3) A despreocupação com a correção gramatical e o aproveitamento da fala e de expressões populares mostram bem a tendência para a liberalização da expressão, que é outra conquista do Romantismo, forjada na esteira do liberalismo da época, como revelam os exemplos abaixo:
A vista disto nada havia a duvidar: o pobre homem perdeu. como se costuma dizer, as estribeiras,…”

“Quando amanheceu, acordou sarapantado….”
“— Olá, Leonardo! Por que carga d ‘água vieste parar a estas alturas? Pensei que te tinha já o diabo lambido os ossos, pois depois daquele maldito dia em que nos vimos em pancadaria, por causa do mestre-de-cerimônias, nunca mais te pus a vista em cima.”
“— Escorropicha essa garrafa que ai resta, disse-lhe o amigo…
Fui para casa de meu pai… e de repente, hoje mesmo. brigo lá com a cuja dele…”
Na onda dessa liberalização, há verdadeiras incorreções gramaticais, conforme atestam estes exemplos:
“Naquela família haviam três primos.”
Nas causas de sua imensa alçada não haviam testemunhas…”
“…ele expôs-me certas coisas… e que eu enfim não quis dar crédito.”
“… Fazia o mestre em voz alta o pelo-sinal. pausada e vagarosamente, no que o acompanhava em coro todos os discípulos.”

4) Como é comum no Romantismo, algumas situações são criadas artificialmente. Revela-o sobretudo o fato de Leonardo transformado em granadeiro e posteriormente em Sargento de Milícias.

Assim, embora apresente características que lembram os estilos realista e romântico, Memórias de um Sargento de Milícias se destaca por sua originalidade, afastando-se dos padrões da época, como observou Mário de Andrade, que considerava essa novela uma obra isolada.

Linguagem

1) A linguagem utilizada pelo autor em toda a novela, embora de cunho popular e com bastantes incorreções, tem muito do linguajar tipicamente português, o que revela, sem dúvida, a marcante presença da gente lusitana em nossa terra no “tempo do rei”:

“Não quero cá saber de nada…”
“— Pois estoure, com trezentos diabos!”
“… há de ser um clérigo de truz.”
“… regulando-se a ouvir modinhas…”
“— E a noiva?.., respondia a outra: arrenego também da lambisgoia…”

E outras expressões como tira-te lá, tranco-te essa boca a socos; mais pequena, com a cuja dele, etc.

2) Outras vezes prima por usar construções bem clássicas:

“… o que o distinguia era ver-se-lhe constantemente ./ora de um dos bolsos, o cabo de uma tremenda palmatória,…”
Coimbra era a sua ideia fixa, e nada /ha arrancava da cabeça.”
“… e quando tiver 12 ou 14 anos há de me entrar para a escola.
“… e isto era natural a um bom português, que o era ele.”

3) A ironia e o gosto pela gozação acompanham a obra Memórias de um Sargento de Milícias do começo ao fim.

“A carruagem era um formidável, um monstruoso maquinismo de couro, balançando-se pesadamente sobre quatro desmesuradas rodas.
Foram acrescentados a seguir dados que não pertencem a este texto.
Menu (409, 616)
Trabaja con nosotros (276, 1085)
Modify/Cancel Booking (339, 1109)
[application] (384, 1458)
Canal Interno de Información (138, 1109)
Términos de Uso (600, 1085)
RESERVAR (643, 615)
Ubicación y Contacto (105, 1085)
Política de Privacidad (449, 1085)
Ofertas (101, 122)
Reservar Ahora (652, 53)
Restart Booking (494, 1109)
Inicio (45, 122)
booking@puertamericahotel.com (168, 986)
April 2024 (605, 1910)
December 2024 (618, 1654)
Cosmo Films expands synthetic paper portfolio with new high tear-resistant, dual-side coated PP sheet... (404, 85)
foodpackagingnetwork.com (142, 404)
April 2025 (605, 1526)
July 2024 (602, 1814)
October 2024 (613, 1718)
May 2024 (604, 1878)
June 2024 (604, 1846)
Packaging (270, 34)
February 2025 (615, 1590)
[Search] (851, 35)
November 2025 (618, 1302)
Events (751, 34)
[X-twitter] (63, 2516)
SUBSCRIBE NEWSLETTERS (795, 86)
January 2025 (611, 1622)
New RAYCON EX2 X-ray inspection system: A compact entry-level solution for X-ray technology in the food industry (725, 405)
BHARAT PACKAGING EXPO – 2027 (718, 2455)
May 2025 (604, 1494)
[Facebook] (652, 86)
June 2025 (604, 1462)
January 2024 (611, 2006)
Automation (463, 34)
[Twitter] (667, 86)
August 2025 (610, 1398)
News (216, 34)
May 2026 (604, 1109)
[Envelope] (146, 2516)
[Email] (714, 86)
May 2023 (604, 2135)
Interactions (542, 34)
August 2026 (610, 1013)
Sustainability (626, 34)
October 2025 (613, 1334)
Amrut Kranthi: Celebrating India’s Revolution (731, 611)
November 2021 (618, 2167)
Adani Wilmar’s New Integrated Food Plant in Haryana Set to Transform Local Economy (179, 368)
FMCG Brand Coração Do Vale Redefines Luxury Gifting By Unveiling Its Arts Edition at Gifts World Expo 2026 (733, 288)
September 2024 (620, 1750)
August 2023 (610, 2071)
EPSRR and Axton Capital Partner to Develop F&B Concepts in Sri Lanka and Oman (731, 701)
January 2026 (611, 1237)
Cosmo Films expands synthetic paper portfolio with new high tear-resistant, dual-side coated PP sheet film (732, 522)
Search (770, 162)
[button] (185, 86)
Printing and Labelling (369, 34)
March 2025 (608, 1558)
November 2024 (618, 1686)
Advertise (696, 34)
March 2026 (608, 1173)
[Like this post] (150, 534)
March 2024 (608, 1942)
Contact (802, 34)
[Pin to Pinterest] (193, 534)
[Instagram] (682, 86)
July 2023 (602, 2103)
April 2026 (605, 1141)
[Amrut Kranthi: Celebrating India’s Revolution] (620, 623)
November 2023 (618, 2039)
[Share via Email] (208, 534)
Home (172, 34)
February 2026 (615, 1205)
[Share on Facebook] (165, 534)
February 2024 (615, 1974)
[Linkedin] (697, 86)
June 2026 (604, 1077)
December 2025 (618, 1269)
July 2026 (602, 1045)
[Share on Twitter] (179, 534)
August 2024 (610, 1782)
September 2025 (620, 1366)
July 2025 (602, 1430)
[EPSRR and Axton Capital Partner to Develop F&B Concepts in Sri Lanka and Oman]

Não parecia coisa muito nova; e com mais de dez anos de vida poderia muito bem entrar no número dos restos infelizes do terremoto, de que fala o poeta.

Luisinha, conduzida por D. Maria, que lhe ia servir de madrinha, embarcou num dos destroços da arca de Noé. a que chamamos carruagem; “

Entre os honestos cidadãos que nisto se ocupavam, havia, na época desta história um certo Chico-Juca. afamadíssimo e temível.”

Eis aqui como se explica o arranjei-me, e como se explicam muitos outros que vão ai pelo mundo.